One thing I can say about this whisky is that is not through a stroke of luck it arose. Gordon & Macphail have carefully curated their maturing stock, to call them an Independent bottler is almost an injustice. G&M purchase spirit from distillers and inter it into their own casks, deciding the fate of each before spirit meets wood.
This cask has matured in a specific area of their warehouses where alcohol and water vapour are lost at an almost equivalent rate, allowing the ABV to safely stay above the required minimum of 40%.
During the tasting we also sampled a 30 Year Old Mortlach example whose fate was re-assigned, filled into a rebuilt refill cask it was destined to be blended by G&M at 12 or 15 years old, except at its allotted time the quality of the combination saved it from that fate and allowed it to mature for twice as long before being selected for bottling.
I was assured by Ewen Mackintosh, managing director for G&M that there are more 70+ year old or thereabouts similar casks maturing as part of the same ‘Generations’ program to be bottled in future.
My tasting notes:
- Appearance: Dark reflective gold (12/20), rare medium-large tears leave thick legs
- Nose: A gentle wisp of musty smoke and the rarely-visited regions of dunnage warehouses were the oldest casks lie silently give indications to the age, quite muted and understated at first, I’m reminded of hard butterscotch toffee/candies that take a while to release their flavour, dried flowers, there is faint wax aroma too and an indication of some fruit but nothing I could pin down specifically other than muted or dried fig and some soft tannins
- Taste: Balanced and soft, medium-bodied, waxy, toffee and toasted cereals, almost bran like or toasted multigrain bread, dusty and sooty smoke, and coal tar soap [interjected Charles Maclean sat across the tasting table], subtle fig notes adds to the woody sugar/cellulose/lignin, this has that antique shop must and wood element to it but persists with a smoky quality too, great depth of tannins but again nice and soft and palatable
- Finish: Long, balanced, toffee, oak and sooty smoke invariable from peat-dried barley, but from peat burnt hot to minimise the phenolics and smokiness imparted
This whisky was distilled just 6 weeks after Germany invaded Poland, triggering the formal declaration of war from both Britain and France and the commencement of World War II.
The spirit would have been distilled in a different fashion to how Mortlach is produced today and also witnessed world-altering historical events before it even became whisky at 3 years old. For example who knows what barley or yeast varietals were used and this will have been malted at the distillery and peat-kilned to dry it.
On drinking and comparing this to a 30 year old Mortlach from Gordon & Macphail, I was struck by how difficult it was to assess the further 45 years of maturation present here.
In truth I wouldn’t have been surprised if I had been told it was 45 or 50 or so in total – I guess no frame of reference is readily available for something as unique as a 1939 distilled 75 year old whisky!

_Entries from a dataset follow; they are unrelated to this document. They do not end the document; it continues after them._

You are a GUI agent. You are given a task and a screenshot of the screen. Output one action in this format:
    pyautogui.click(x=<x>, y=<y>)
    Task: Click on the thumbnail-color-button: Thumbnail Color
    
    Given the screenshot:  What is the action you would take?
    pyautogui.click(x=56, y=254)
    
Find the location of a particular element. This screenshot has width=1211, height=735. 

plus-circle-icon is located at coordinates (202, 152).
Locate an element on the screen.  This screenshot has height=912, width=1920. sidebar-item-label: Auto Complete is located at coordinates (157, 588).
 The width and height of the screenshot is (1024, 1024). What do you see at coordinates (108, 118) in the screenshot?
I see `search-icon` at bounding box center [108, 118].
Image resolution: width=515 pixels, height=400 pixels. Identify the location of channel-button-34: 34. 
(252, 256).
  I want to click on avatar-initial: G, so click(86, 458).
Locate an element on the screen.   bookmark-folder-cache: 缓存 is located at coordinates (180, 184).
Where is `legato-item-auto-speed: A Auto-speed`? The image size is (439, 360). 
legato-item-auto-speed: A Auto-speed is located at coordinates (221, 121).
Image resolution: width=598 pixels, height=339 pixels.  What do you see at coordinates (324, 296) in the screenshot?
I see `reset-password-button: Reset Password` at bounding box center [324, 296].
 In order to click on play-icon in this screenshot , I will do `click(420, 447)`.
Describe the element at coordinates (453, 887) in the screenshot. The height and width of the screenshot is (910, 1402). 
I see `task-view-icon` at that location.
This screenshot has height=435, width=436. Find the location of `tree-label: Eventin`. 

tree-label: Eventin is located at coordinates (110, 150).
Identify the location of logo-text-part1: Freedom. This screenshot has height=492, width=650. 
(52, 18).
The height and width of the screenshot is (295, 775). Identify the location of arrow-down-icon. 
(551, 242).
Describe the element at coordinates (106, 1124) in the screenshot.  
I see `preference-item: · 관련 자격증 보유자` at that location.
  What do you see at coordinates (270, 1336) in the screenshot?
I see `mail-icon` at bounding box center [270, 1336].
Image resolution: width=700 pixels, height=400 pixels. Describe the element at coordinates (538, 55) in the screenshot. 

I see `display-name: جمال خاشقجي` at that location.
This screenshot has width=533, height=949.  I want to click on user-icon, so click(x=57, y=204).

In conclusion yes it is an excellent old whisky, well balanced and neither over-oaked or stagnant, in fact more than perfectly drinkable.
A credit to the foresight of Gordon & Macphail of pairing the spirit and cask and for looking after this maturation for decades.
Worth the price tag? – as a piece of liquid history yes – and that should be considered when drinking it. Also secondary market indications suggest profit to be made as smaller bottles of this liquid have been reaching prices of the bigger bottle price quoted above on the rare occasion they surface.